● The problem
Count the lines in the items below that contain the string "Task", treating uppercase and lowercase letters as different. Reply with the number alone.

--- begin The records ---

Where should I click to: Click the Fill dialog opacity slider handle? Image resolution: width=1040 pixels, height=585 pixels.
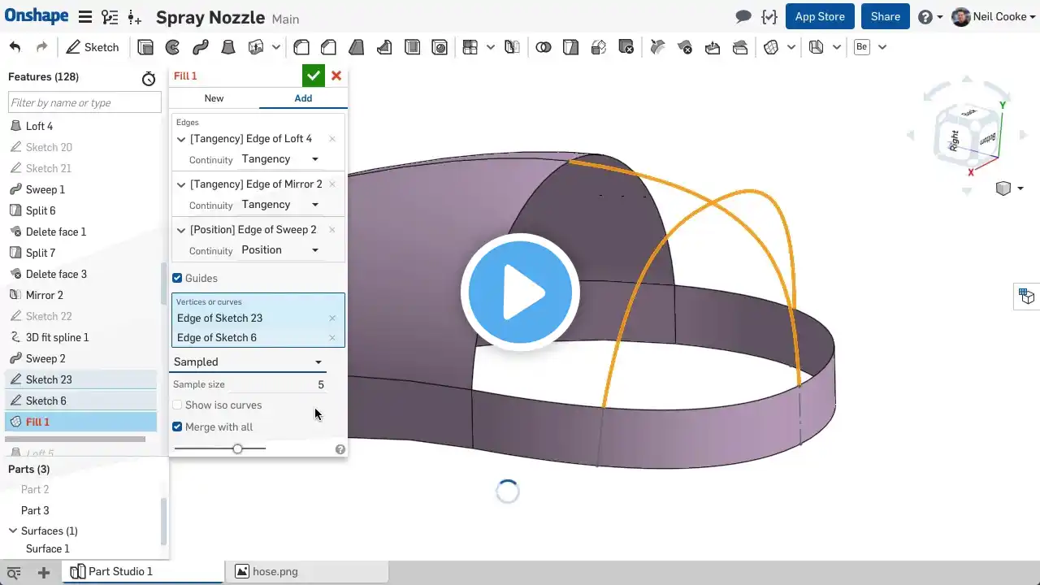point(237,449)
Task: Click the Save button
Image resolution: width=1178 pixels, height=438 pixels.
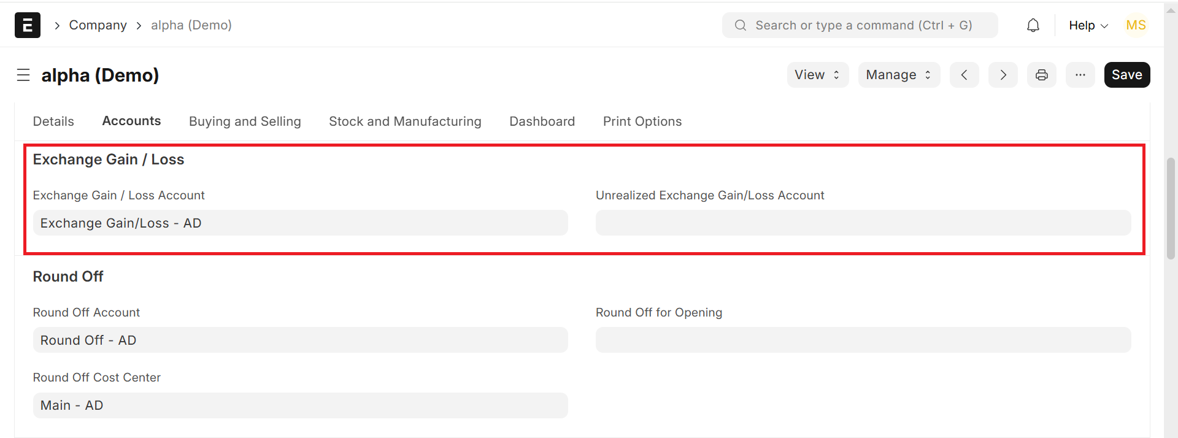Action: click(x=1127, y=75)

--- end The records ---
--- begin The records ---

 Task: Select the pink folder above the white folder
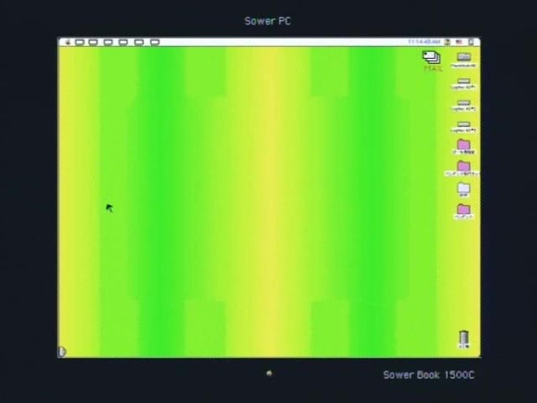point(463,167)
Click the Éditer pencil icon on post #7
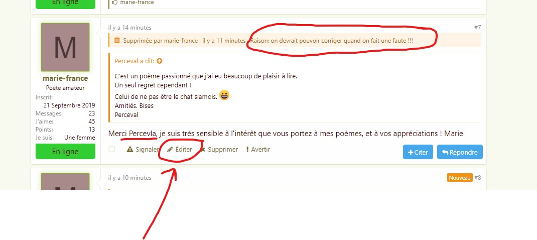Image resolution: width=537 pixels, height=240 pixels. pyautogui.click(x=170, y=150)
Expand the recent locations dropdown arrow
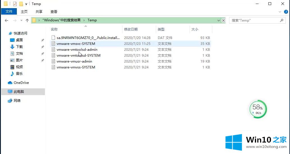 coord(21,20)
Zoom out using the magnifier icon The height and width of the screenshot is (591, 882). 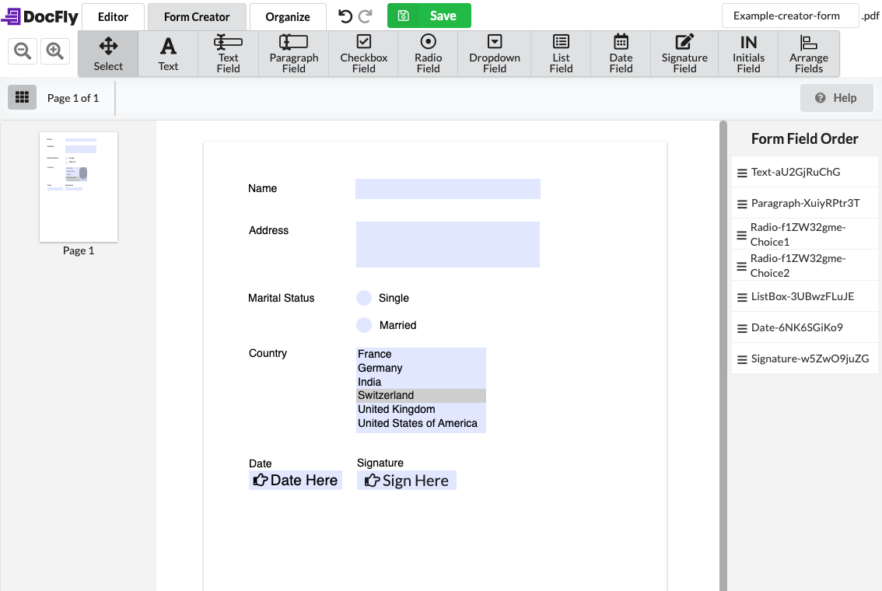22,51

--- end The records ---

● Written solution
2